Ford Pro Commercial Trucks to Make Up for Model e Losses
Ford in the first quarter lost $722 million, compared with a first-quarter 2022 loss of $3.1 billion, which was tied mostly to Ford’s investment in Rivian.
Ford Pro’s Q1 profit on work trucks was nearly three times the 2022 level, and gross revenue was up 28%, to $13.2 billion.
CEO Jim Farley said Model e’s maturation to second-generation EV technology will help the unit reach break-even by year’s end, even as it expects to lose $3 billion for the year.

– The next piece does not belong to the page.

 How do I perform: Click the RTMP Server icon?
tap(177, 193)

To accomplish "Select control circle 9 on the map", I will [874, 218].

Ford Motor Co. in the first fiscal quarter lost $722 million of the $3 billion it warned last March it would lose on its Model e “startup” this year, while a thriving Ford Blue and a quickly growing Ford Pro unit more than offset that loss to earn $1.8 billion overall. That compares with a first-quarter 2022 loss of $3.1 billion, which was tied mostly to Ford’s investment in Rivian.

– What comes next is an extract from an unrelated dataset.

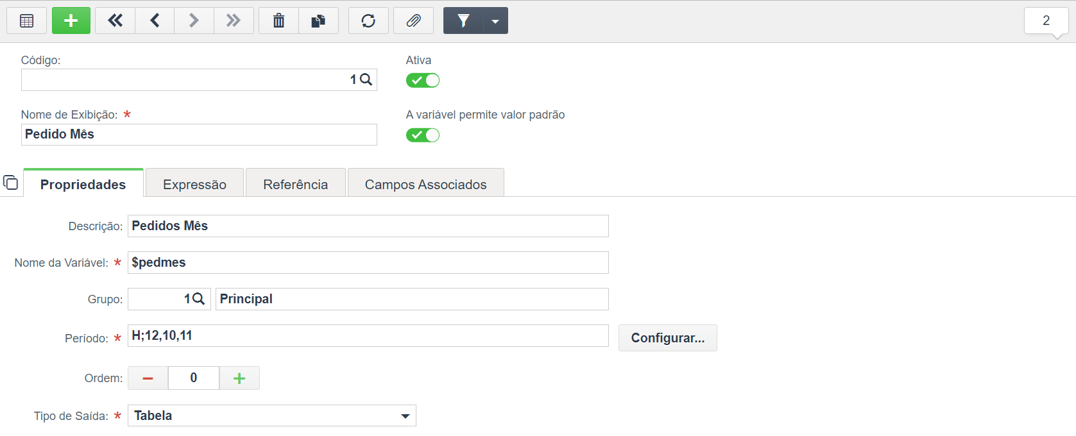The width and height of the screenshot is (1076, 436).
Task: Search Grupo with magnifier icon
Action: [198, 299]
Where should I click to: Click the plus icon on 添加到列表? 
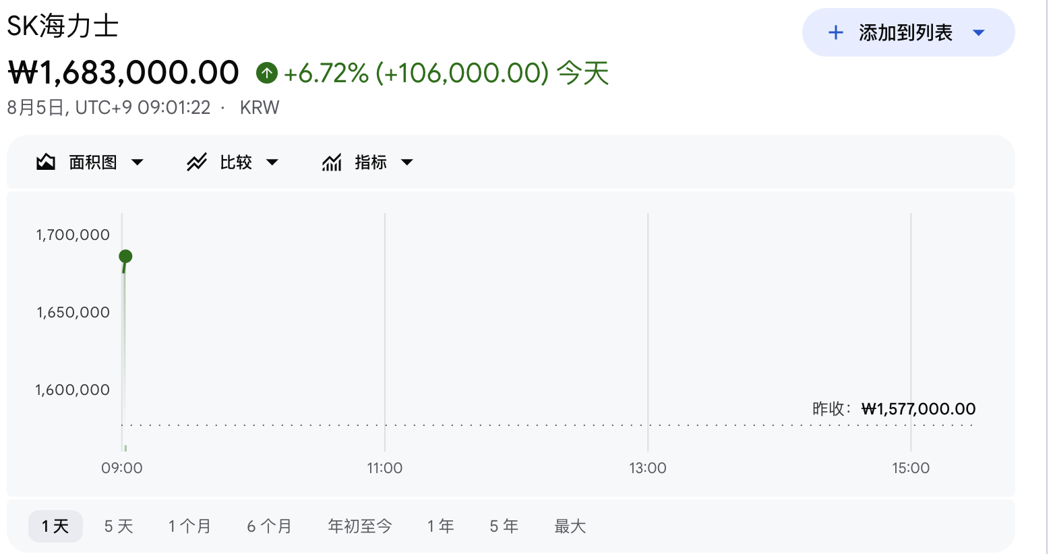click(836, 32)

This is the first year Ford’s operations are split into its Blue business (Mustangs, F-150s, and other internal-combustion models), Pro (work trucks and vans), and Model e, which includes F-150 Lightning and Mustang Mach-e, but not E-Transit trucks.
“Ford Pro is developing into a resilient business,” CEO Jim Farley said in the company’s Q1 earnings call with Wall Street analysts. “It’s certainly less cyclical than the auto business.”

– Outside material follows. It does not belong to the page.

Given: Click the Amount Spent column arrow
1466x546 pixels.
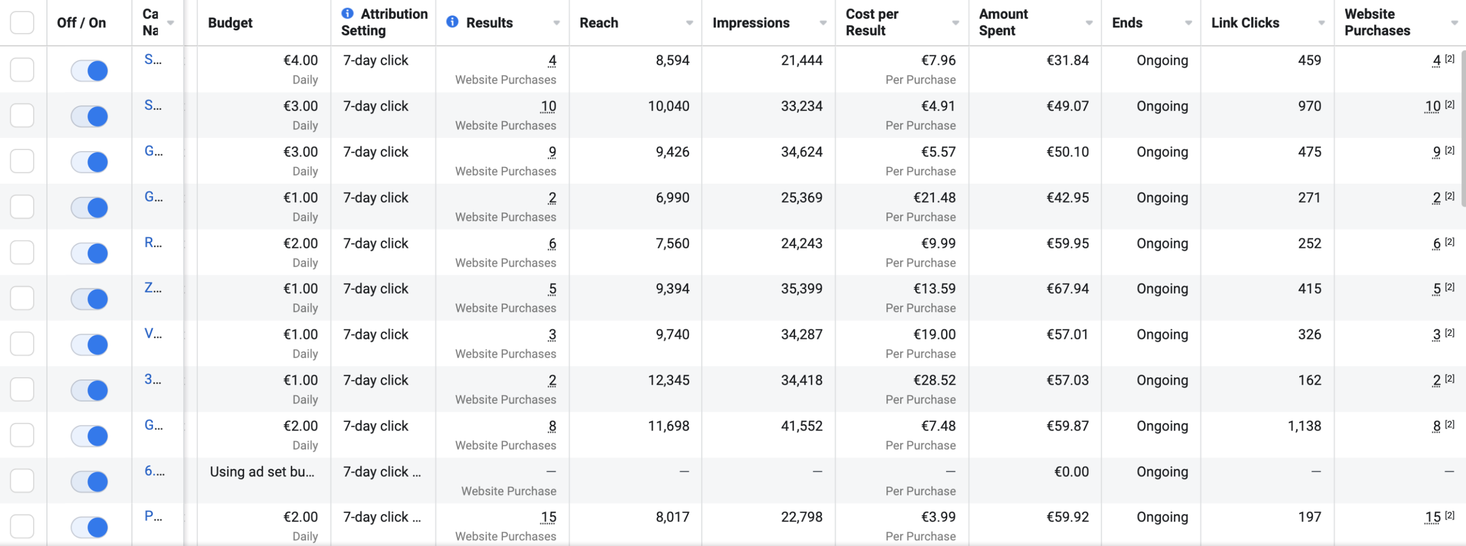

That led us to wonder whether the Ford e-Transit—which is accounted for in Pro and not Model e—also lost, or perhaps made money in the first quarter. Farley and Chief Financial Officer John Lawler in the call touted Pro’s growth and a 30% “attach rate” for aftermarket services on the commercial trucks.
Ford Pro’s Q1 profit was nearly three times the 2022 level, and gross revenue was up 28%, to $13.2 billion. Lawler said Ford Pro’s net income for the full year will “about double” over ’22 to $6 billion, just $1 billion short of what it expects from Blue’s gas-powered Mustangs, Broncos, Mavericks, and the like.
So did E-Transit add to Pro’s profitability or would it have added to Model e’s loss? Journalists were allowed to listen in to the call but could not ask questions, and no Wall Street analyst asked. One hint: Farley noted that while Lightning’s suggested list prices are up $11,000, E-Transit prices are up “a lot,” without being specific.
Farley and Lawler said Model e’s maturation to second-generation EV technology will help the unit reach break-even by year’s end, even as it expects to lose $3 billion for the year.
The first lesson learned from launching three EV models beginning three years ago was “be careful where you compete,” Farley said. “We are not going to price just to gain market share. The first generation of products were very challenging, because we didn’t know what we didn’t know.”
Thus, Ford will build its EV portfolio on profitability, not volume, which is somewhat antithetical to the burgeoning electric-power movement’s urgency in helping to reduce CO2 emissions. These comments appear aimed at both Tesla, which has been cutting vehicle prices as more EV competitors enter the market, and General Motors, which already has surpassed Ford for second place in US EV sales in the first quarter.
Farley says that despite one Wall Street analyst’s observation that some F-150 Lightnings are sitting on dealers’ lots, Ford is selling them out in all markets, including Norway, where it just went on sale. Transaction prices are now at or slightly above MSRP, instead of selling for big dealer markups, he said. “We wouldn’t be worried about demand and be doubling production” to about 150,000 units, which could be enough to retake second place in EV sales from GM.
Under the Ford Blue business unit, the all-new Ranger pickup launches next week, followed by the Raptor version, and there will be news on F-150 and Expedition later this year (a refresh of the pickup, and hybrid, and Raptor versions of the SUV). Like GM in its Q1 earnings call, Ford projects the US market will buy 15 million vehicles this year.
Farley also addressed ongoing quality problems for its new vehicle launches. Ford slowed the launch of its new Super Duty F-Series pickups and hired 300 new inspectors and has assigned a team of workers to test-drive the trucks.